Minister of Health
- In office 27 August 1956 – 8 July 1957
- President: Carlos Ibáñez del Campo
- Preceded by: Alberto Araya Lampe
- Succeeded by: Raúl Barrios Ortiz

Personal details
- Born: 22 October 1906 Santiago, Chile
- Died: 7 October 1981 (aged 74) Santiago, Chile
- Party: Agrarian Labor Party
- Parent(s): Roberto Muñoz Delia Urrutia
- Alma mater: University of Chile (LL.B)
- Profession: Lawyer

= Roberto Muñoz Urrutia =

Chilean politician (1906-1981)

Roberto Muñoz Urrutia (22 October 1906 – 7 October 1981) was a Chilean, physician, surgeon, and politician who was a member of the Partido Agrario Laborista (PAL).

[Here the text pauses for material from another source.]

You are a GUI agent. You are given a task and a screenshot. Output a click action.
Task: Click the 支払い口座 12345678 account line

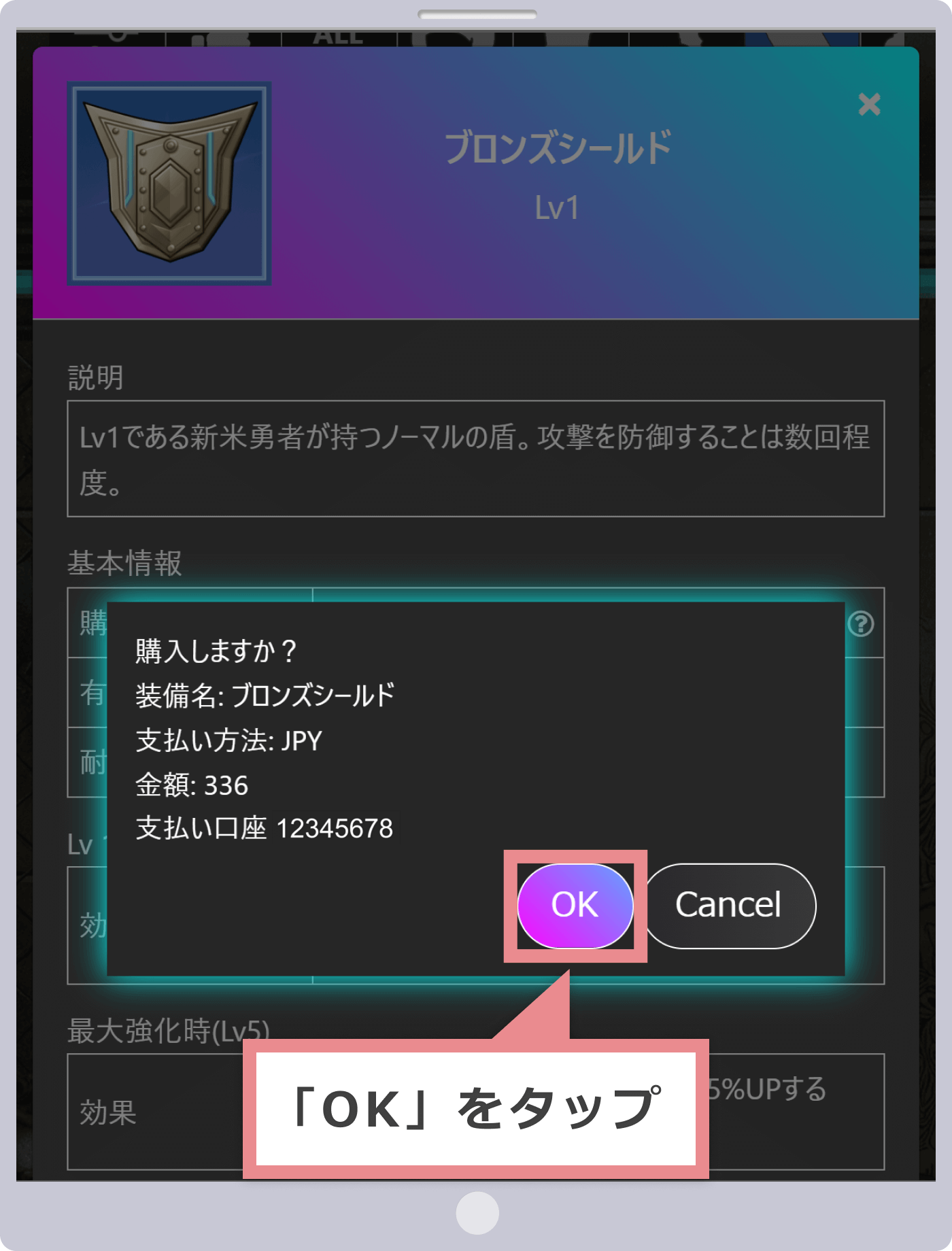tap(265, 829)
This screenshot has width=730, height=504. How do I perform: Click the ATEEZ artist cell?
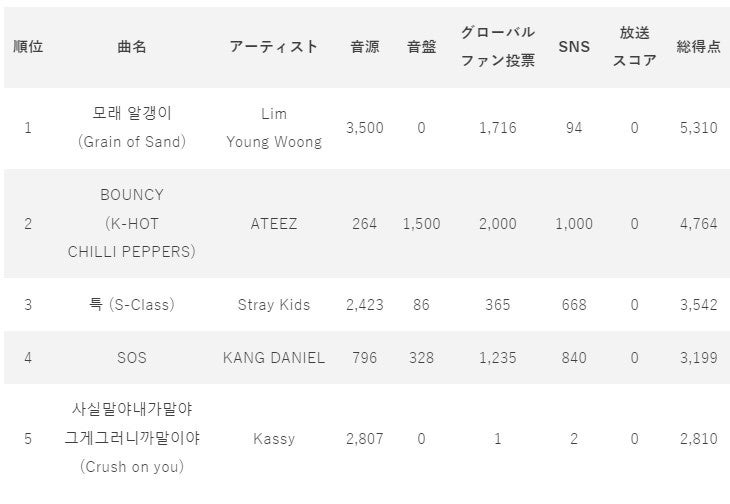(273, 224)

He served as director-general of health in 1955 and as Minister of Public Health and Social Welfare from 1956 to 1957 during the second administration of President Carlos Ibáñez del Campo.

== Early life ==
Muñoz was born on 22 October 1906, the son of Roberto Anacleto Muñoz Inostroza and Delia Rosa Urrutia Fuentes. He studied medicine at the University of Chile.

He was married to Marta Monares Soto, daughter of Anacleto Monares Briones and Claudina Soto Vidal.

== Political career ==
Muñoz served as director-general of health in 1955. On 27 August 1956, President Carlos Ibáñez del Campo appointed him Minister of Public Health and Social Welfare. He remained in office until 8 July 1957, when he was dismissed following a disagreement within the government over proposed increases in food prices. He was subsequently expelled from the PAL following a cabinet reshuffle by Ibáñez.

Muñoz died on 7 October 1981, aged 74. The Doctor Roberto Muñoz Urrutia Hospital in Huépil, Tucapel, Biobío Region, was named in his honour.